■ Passage shown ■
6. Coordinate with the Director of Communications for email releases.
7. Perform such functions as may be assigned by the Board of Directors or President.

H. BOARD MEMBERS AT LARGE:

1. Members at large shall attend all Board of Directors meetings, club events, and general membership meetings.
2. Act as committee Directors, assistant directors and provide monthly reports to the Board of Directors.
3. Perform duties as may be requested by the Board of Directors or the President.
4. Communicate with the general membership and represent their interests with the board.

I. REMOVAL AND VACANCIES: A member of the Executive Committee who shall be absent without leave from four (4) meetings total or three (3) consecutive meetings of the Board of Directors shall be automatically dropped from membership of the Executive Committee, unless confined by illness or other absence approved by a majority vote of those voting at any meeting thereof.

1. When practical, vacancies, shall be filled by a majority vote of the members present after nominations have been solicited from the general membership at a designated time such as mid-term elections (see elections).
2. In special circumstances, whereas critical positions become vacant, the President can nominate and the board can approve with a majority vote individuals to temporarily serve until the next scheduled election.
3. In the event that any member of the board is deemed to be unfit for office by violating
The Coopers Code of Conduct and/or not fulfilling their duties as outlined in Article III (3)
section B, they may be removed from office by unanimous vote of the board of directors.
In such case, the board may fill the office by majority vote as outlined in Article III (3)
Section I subsection 1.

J. EXECUTIVE COMMITTEE: The Executive Committee shall consist of the officers of the Board, the Directors, and the Assistant Directors of the various committees. The Executive Committee shall transact any business that may arise between Board meetings, and shall exercise such other power as may be delegated to it by the Board. Proceedings of the members of the Executive Committee shall be reported to the Board at its next meeting. A majority of the members of the Executive Committee shall constitute a quorum thereof, and the business of the Executive Committee shall be transacted by the majority vote of those members present and voting, provided that a quorum is present.

■ Task set ■
[1] Decide whether each statement below agrees with the board rules excerpt. Answer yes or no for each, and quote the words of the excerpt that settle it.
(a) Board members at large give monthly reports to the Board of Directors.
(b) A board member found unfit for office can be removed by a majority vote of the board.
(c) A majority of the Executive Committee members makes a quorum.
[2] Write the next part of the board rules excerpt, starting after its final sentence.

■ Record set ■
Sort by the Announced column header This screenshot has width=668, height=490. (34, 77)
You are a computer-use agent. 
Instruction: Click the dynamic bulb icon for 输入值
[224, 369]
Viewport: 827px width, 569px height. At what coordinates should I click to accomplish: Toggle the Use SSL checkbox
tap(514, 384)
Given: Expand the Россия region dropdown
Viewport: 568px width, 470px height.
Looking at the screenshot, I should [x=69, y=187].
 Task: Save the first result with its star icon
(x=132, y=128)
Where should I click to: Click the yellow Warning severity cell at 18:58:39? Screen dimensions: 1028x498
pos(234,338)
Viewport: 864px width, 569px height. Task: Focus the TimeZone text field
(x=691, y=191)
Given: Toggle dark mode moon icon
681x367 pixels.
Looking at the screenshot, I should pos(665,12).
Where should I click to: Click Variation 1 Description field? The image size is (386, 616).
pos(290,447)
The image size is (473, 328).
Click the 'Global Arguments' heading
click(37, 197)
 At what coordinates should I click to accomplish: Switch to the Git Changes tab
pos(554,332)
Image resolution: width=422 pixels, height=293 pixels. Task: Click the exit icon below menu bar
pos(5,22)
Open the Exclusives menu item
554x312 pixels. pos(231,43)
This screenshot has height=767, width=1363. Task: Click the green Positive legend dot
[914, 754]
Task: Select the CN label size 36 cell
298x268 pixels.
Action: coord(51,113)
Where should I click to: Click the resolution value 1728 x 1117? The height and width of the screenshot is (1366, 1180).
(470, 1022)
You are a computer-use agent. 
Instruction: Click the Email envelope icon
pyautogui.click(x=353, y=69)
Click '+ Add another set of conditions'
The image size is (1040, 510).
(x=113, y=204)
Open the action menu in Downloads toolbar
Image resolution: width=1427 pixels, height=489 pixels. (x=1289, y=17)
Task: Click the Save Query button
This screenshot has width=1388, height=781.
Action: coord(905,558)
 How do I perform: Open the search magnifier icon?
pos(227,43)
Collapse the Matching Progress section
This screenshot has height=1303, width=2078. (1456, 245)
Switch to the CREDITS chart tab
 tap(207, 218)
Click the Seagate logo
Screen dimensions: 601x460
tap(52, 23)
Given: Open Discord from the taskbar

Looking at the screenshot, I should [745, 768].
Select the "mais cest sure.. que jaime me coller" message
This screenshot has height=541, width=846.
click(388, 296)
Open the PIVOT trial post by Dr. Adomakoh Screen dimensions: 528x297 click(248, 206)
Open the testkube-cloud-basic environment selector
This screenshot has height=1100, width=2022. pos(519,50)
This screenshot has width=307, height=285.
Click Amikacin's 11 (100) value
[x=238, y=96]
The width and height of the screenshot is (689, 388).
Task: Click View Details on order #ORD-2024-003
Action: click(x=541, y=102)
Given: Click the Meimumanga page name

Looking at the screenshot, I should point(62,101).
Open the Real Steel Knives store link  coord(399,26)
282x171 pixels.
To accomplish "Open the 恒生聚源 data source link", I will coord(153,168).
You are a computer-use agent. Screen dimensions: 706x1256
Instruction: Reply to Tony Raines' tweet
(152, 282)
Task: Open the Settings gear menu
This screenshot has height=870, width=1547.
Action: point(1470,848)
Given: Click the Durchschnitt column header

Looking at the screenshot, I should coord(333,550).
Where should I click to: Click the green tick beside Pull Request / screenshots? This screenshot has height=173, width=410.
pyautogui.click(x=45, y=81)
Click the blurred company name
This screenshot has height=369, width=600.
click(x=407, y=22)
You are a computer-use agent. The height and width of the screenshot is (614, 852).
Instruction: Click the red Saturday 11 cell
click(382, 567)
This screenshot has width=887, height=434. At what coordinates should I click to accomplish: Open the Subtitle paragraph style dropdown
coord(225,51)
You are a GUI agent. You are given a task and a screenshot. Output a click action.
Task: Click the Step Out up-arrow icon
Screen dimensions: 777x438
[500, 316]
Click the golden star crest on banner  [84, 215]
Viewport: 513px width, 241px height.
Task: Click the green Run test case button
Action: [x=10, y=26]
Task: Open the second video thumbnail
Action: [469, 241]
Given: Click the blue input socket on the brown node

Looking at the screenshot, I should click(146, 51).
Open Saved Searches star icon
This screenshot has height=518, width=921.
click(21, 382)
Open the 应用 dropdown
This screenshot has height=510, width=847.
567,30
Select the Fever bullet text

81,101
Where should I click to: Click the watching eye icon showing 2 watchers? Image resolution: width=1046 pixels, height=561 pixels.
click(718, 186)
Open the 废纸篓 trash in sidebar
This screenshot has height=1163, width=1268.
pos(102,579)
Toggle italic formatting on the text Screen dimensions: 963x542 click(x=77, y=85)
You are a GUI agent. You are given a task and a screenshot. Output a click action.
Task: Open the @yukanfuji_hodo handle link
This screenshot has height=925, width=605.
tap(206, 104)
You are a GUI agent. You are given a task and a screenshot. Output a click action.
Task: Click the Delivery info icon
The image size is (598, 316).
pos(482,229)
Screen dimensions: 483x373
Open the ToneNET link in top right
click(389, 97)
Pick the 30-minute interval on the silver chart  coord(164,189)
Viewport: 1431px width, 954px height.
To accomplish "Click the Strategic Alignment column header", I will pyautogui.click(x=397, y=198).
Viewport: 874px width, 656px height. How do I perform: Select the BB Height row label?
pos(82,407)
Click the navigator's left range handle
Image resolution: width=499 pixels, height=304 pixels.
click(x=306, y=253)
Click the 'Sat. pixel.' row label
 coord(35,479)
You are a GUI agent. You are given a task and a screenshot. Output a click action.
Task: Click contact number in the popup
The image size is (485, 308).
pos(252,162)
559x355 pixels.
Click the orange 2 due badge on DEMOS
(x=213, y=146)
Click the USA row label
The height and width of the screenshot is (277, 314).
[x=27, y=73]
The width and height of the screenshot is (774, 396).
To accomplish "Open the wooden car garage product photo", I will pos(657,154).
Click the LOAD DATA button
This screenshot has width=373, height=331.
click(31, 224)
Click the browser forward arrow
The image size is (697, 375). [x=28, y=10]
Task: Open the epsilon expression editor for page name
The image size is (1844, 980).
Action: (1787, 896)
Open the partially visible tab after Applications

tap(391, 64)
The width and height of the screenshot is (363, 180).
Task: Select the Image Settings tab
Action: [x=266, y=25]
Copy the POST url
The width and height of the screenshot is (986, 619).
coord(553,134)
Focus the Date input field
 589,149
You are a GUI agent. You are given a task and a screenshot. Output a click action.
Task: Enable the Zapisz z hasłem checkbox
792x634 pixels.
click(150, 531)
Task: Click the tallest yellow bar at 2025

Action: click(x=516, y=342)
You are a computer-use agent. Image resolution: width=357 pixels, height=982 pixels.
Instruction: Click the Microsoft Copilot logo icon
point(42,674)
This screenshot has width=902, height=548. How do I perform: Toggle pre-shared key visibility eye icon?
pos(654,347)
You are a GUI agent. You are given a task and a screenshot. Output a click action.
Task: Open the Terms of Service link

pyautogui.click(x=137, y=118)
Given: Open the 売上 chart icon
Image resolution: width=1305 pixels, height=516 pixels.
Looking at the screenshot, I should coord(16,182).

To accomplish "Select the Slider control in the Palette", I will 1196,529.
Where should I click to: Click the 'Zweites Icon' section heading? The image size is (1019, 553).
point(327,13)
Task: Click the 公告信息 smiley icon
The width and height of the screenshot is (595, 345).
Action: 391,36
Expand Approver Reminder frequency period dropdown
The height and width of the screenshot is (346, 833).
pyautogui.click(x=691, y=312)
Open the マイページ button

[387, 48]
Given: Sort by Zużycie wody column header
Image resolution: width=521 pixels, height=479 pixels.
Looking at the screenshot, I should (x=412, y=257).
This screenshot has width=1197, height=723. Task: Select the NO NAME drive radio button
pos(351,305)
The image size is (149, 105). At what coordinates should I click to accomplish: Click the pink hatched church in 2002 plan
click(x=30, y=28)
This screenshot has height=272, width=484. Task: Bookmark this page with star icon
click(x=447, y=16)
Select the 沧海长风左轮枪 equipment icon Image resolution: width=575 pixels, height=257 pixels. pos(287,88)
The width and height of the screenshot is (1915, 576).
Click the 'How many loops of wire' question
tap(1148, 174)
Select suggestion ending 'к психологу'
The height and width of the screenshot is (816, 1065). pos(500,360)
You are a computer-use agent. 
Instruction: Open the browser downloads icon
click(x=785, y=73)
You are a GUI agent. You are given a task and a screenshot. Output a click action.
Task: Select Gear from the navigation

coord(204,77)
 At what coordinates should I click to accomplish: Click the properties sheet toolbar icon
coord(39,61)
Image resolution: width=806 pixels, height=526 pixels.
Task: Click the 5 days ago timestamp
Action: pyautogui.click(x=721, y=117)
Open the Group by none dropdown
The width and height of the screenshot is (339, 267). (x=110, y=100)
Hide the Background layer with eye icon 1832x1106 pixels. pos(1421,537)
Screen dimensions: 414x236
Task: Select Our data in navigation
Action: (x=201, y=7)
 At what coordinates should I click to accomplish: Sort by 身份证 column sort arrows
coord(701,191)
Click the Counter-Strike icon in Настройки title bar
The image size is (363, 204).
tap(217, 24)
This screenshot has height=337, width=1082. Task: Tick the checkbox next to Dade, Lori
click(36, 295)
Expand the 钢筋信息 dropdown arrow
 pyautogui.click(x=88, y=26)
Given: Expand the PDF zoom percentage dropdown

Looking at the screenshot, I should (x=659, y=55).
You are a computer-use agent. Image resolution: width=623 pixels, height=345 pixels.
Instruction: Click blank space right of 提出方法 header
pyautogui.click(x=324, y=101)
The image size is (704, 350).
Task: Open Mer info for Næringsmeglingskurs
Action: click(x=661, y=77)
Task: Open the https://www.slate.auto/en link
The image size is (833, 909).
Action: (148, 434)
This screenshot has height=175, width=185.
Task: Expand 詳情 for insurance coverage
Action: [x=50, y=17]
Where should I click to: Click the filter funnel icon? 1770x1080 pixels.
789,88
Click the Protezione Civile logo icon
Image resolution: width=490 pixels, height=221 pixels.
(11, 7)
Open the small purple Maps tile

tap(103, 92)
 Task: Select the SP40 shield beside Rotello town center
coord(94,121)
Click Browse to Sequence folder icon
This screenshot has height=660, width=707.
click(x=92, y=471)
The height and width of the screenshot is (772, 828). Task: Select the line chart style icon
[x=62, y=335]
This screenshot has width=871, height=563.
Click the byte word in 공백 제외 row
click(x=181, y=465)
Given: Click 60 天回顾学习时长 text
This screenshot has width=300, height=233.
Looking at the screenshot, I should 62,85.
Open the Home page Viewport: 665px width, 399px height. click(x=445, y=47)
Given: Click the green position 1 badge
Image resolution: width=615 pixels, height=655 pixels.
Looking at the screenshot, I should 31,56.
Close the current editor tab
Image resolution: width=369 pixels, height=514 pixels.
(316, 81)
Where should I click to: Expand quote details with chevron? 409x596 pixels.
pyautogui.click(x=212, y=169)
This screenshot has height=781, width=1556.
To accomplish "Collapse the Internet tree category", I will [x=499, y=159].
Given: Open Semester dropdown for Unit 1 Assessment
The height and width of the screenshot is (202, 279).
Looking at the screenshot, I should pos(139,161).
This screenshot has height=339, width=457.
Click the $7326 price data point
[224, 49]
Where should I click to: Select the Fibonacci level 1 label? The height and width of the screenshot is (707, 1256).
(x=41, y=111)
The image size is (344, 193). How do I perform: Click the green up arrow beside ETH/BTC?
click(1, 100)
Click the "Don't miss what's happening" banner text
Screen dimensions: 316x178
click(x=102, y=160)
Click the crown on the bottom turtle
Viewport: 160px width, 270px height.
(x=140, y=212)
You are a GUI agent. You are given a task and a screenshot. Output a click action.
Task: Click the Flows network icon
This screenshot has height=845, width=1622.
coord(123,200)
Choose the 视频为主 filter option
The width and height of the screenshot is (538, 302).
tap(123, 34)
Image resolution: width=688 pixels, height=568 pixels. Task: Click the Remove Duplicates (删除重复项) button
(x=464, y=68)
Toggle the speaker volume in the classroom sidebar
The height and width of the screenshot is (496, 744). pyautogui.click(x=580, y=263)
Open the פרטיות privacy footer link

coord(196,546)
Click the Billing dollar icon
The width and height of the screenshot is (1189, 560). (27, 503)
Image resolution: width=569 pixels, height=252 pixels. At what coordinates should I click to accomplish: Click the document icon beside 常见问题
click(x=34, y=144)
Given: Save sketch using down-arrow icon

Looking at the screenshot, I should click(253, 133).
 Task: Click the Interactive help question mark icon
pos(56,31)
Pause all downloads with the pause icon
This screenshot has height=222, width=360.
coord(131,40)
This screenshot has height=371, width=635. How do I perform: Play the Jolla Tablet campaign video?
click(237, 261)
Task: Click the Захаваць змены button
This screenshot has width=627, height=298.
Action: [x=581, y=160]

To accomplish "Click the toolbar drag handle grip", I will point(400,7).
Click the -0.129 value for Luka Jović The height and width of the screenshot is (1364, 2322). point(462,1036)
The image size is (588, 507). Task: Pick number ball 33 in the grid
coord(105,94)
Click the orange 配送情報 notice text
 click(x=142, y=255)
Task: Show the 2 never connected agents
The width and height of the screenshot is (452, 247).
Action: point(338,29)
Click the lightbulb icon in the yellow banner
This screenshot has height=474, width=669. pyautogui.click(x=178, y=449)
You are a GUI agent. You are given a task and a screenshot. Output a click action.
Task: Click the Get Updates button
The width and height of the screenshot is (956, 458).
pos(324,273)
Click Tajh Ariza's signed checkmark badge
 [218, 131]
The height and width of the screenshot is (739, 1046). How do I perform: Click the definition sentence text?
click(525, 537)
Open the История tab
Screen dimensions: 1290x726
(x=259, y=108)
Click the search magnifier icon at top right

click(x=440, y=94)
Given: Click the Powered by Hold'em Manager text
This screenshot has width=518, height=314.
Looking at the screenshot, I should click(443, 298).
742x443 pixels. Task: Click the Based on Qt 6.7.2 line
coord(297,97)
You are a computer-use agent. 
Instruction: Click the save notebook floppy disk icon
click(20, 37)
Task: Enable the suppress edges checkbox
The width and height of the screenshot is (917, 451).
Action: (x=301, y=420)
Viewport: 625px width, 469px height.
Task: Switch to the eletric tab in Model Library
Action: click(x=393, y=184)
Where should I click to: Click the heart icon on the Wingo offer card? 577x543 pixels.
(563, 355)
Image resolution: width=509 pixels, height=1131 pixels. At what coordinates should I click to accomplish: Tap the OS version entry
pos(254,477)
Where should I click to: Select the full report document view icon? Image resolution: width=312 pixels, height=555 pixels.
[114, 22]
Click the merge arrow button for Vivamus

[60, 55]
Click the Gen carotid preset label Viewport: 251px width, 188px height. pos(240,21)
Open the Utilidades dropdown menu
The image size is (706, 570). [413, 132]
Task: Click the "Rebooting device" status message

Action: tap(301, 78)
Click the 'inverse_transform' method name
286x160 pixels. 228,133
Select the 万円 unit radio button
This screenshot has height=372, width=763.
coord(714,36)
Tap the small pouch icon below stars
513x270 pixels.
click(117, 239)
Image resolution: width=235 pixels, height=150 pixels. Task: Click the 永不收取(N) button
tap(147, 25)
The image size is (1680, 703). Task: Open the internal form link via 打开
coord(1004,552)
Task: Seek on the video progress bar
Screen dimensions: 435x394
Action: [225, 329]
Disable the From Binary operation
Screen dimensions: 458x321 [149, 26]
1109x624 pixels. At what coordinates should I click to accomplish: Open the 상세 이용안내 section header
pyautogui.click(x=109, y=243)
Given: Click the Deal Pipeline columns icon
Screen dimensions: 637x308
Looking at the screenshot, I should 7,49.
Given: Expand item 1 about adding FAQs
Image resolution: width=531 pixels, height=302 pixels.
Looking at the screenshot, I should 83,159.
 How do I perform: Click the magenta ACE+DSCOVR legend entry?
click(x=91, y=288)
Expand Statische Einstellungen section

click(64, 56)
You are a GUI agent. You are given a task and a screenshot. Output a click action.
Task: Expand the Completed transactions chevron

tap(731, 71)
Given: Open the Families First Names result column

■ Exercise responses ■
[1]
(a) Yes: "provide monthly reports to the Board of Directors"
(b) No: "they may be removed from office by unanimous vote of the board of directors"
(c) Yes: "A majority of the members of the Executive Committee shall constitute a quorum thereof"

[2]
Article IV

ARTICLE IV: COMMITTEES AND SPECIAL POSITIONS

A. PERMANENT: Permanent committees shall serve the regular and continuing requirements of the Coopers for the duration of any current membership year. Committee chairpersons shall be nominated by the President and confirmed by the Board of Directors upon a vote of two thirds of its members present at the November meeting. All permanent committees shall keep regular minutes of any and all meetings, shall make recommendations to the agenda for new and old business, and shall transmit such to the Secretary of the Coopers no later than fourteen (14) days prior to the monthly meeting. A permanent committee shall be the same as a standing committee.

B. OPERATIONS COMMITTEE: Responsible for planning and organizing game day activities, and other associated large scale events such as away trips and parades. This includes but is not limited to match set up, Drummer and Capo support, club songs, cheers, TIFO, chants, the march to the match, use of smoke, and other in-game activities of club supporters. It is imperative that while such activities are meant to be spirited, that same are NOT to contain any racial and/or homophobic content of any kind, and such should not be intended to incite violence from any group, regardless of affiliation. A modicum of respect toward the professional club and opponents is expected.

1. The Director of this committee shall be nominated by the President and approved by the board with a majority vote. Board members at large and members from the general membership will be solicited to assist in his or her duties.
2. Game day TIFOs and expenditures will be approved by the board of directors at the monthly meeting prior to game day.
3. Individuals using smoke will be trained and authorized by the Director and submitted to LCFC one week prior to game day, normally these will be Capo’s based on league requirements for using pyrotechnics.
4. Capo’s will be recruited and trained by the Director of this committee.
5. This committee will provide drum section set up and tear down.
6. This committee will obtain necessary equipment to support game day events (Bill horns, smoke, Capo and drum stands etc…)
7. This committee will coordinate all meeting times and locations, including board meetings.
8. This committee will coordinate non-game day social events.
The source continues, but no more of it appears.